### Exercise objective
Convert each line of the data below into a string in a JSON list, skipping blank lines and leaving the pictures out.

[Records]
Start

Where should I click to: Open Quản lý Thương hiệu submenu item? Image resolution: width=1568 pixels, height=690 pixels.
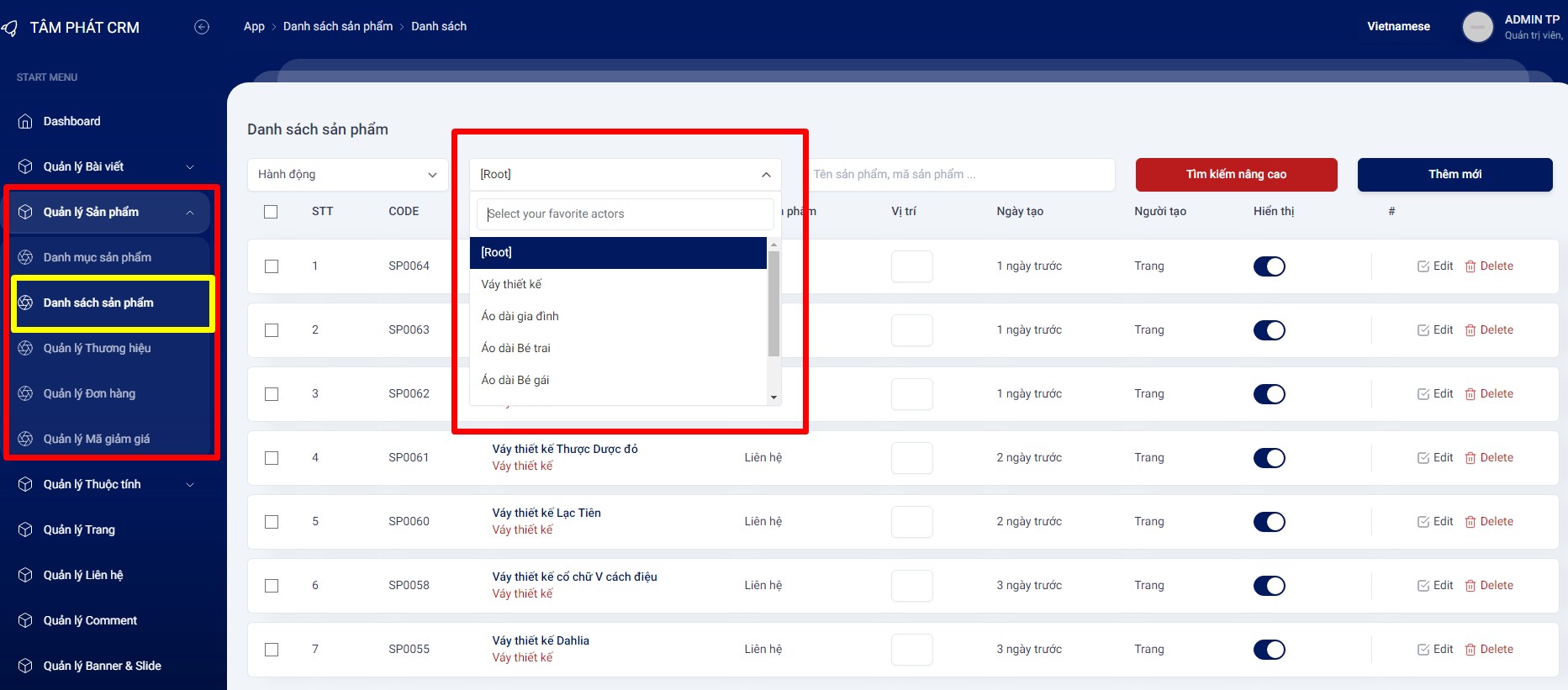[x=97, y=349]
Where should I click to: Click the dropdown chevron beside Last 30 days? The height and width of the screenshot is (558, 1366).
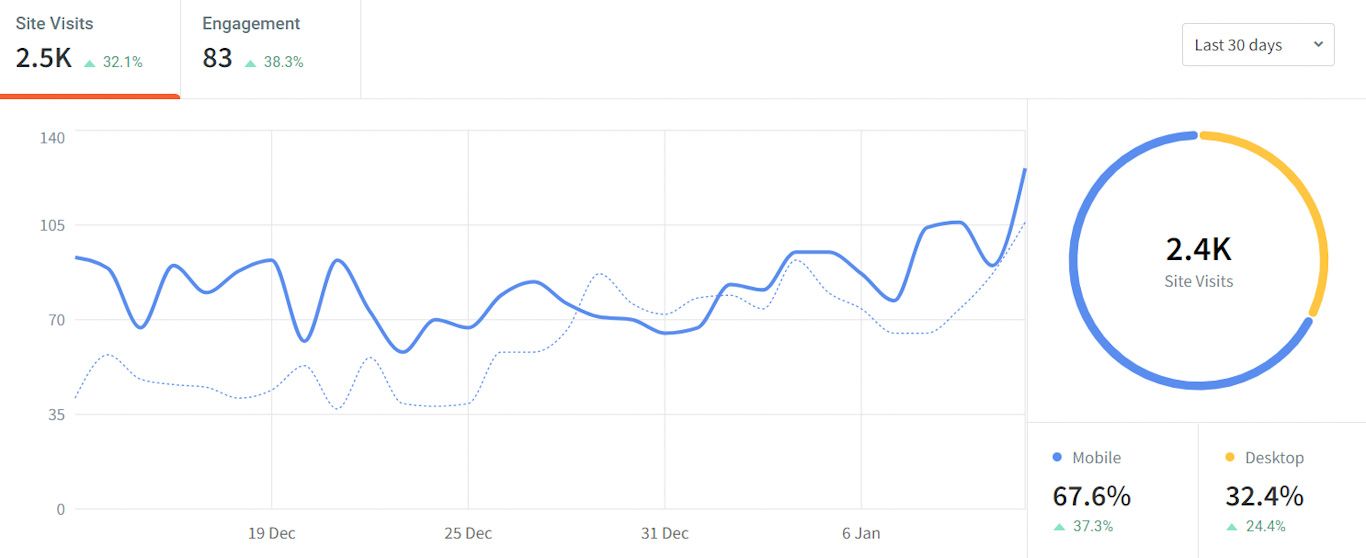click(1317, 44)
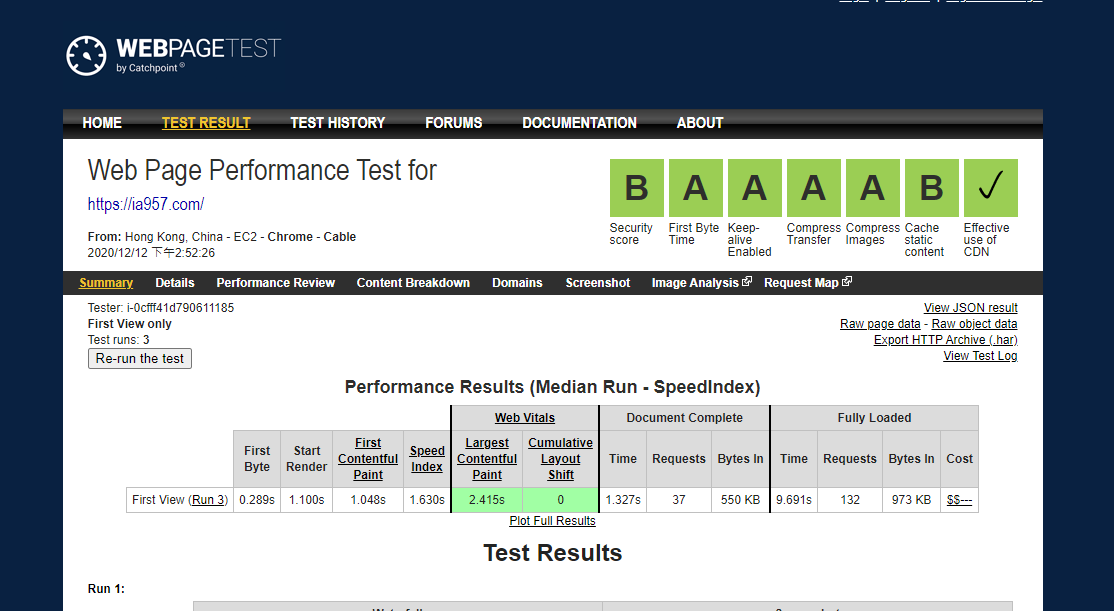Open the Performance Review tab

click(x=276, y=283)
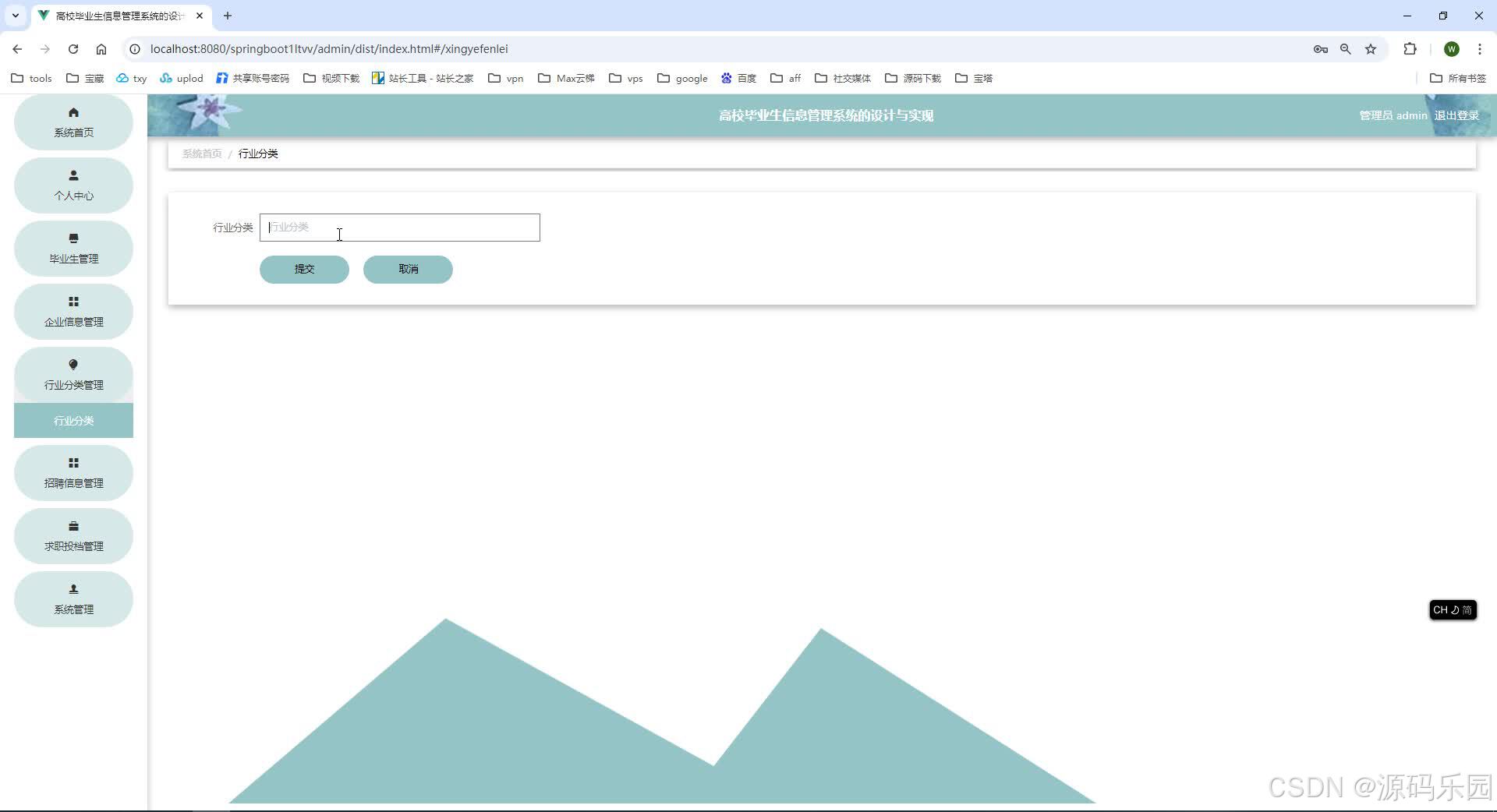
Task: Open the Chrome three-dot menu
Action: point(1479,48)
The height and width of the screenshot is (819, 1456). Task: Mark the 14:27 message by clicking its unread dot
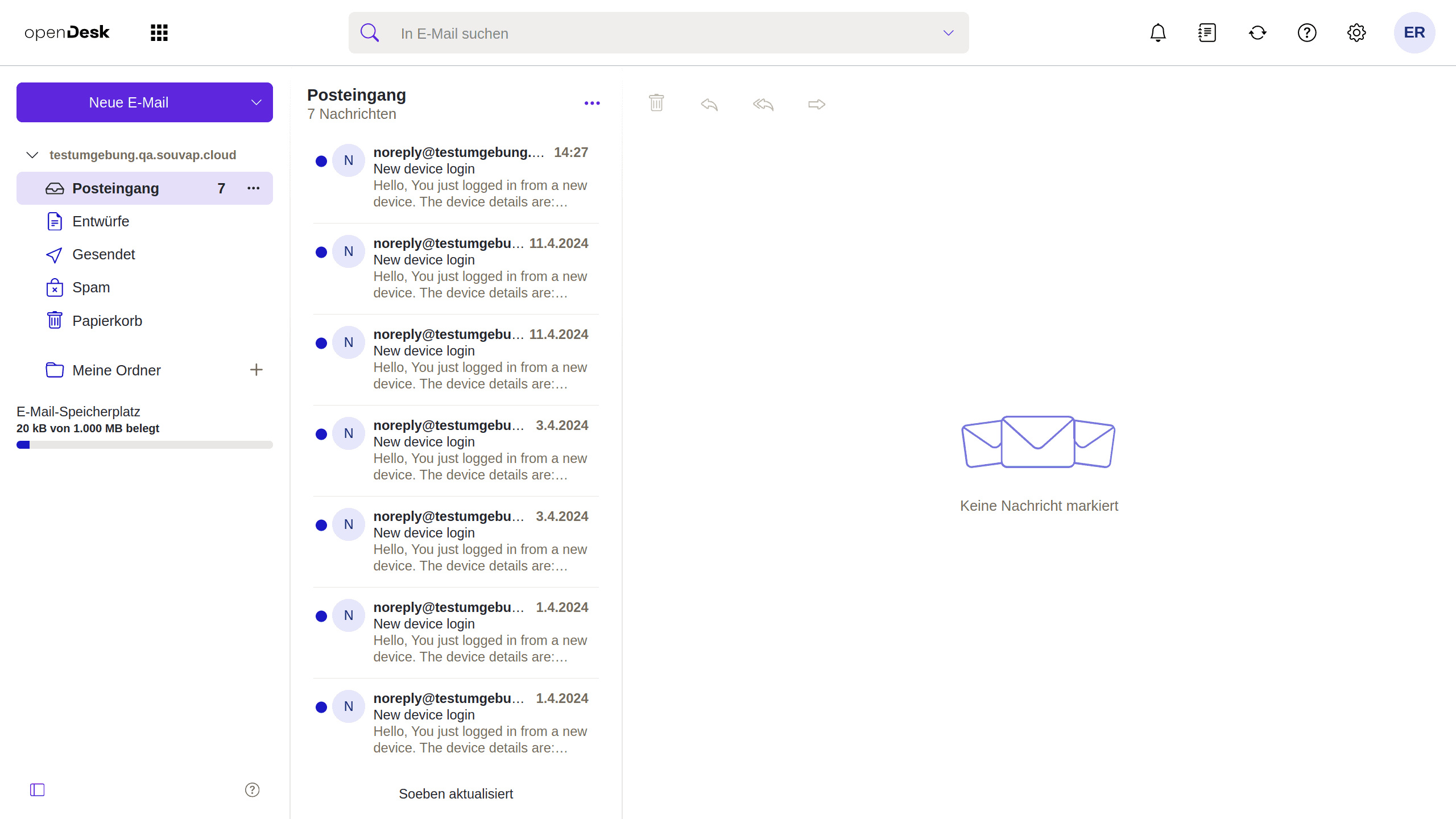click(x=321, y=160)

End

### Solution to the problem
[
  "Where should I click to: Open Quản lý Thương hiệu submenu item? Image resolution: width=1568 pixels, height=690 pixels.",
  "[x=97, y=349]",
  "Where should I click to: Click the dropdown chevron beside Last 30 days? The height and width of the screenshot is (558, 1366).",
  "click(1317, 44)",
  "Open the Performance Review tab",
  "click(x=276, y=283)",
  "Task: Open the Chrome three-dot menu",
  "Action: point(1479,48)",
  "The height and width of the screenshot is (819, 1456). Task: Mark the 14:27 message by clicking its unread dot",
  "click(x=321, y=160)"
]